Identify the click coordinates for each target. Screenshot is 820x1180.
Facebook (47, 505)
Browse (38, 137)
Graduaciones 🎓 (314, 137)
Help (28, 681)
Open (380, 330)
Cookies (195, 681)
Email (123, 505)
* * *
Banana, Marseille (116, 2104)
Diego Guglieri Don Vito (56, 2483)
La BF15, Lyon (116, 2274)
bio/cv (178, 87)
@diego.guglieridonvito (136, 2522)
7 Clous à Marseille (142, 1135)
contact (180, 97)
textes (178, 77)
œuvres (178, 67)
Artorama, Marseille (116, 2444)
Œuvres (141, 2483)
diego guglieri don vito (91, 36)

### TASK PROMPT
Wherever the line holding "Artorama, Marseille (116, 2444)" falls in the entries above, copy exactly from it through the line holding "diego guglieri don vito (91, 36)", inclusive, and add nothing.

### REPLY TO THE EXERCISE
Artorama, Marseille (116, 2444)
Œuvres (141, 2483)
diego guglieri don vito (91, 36)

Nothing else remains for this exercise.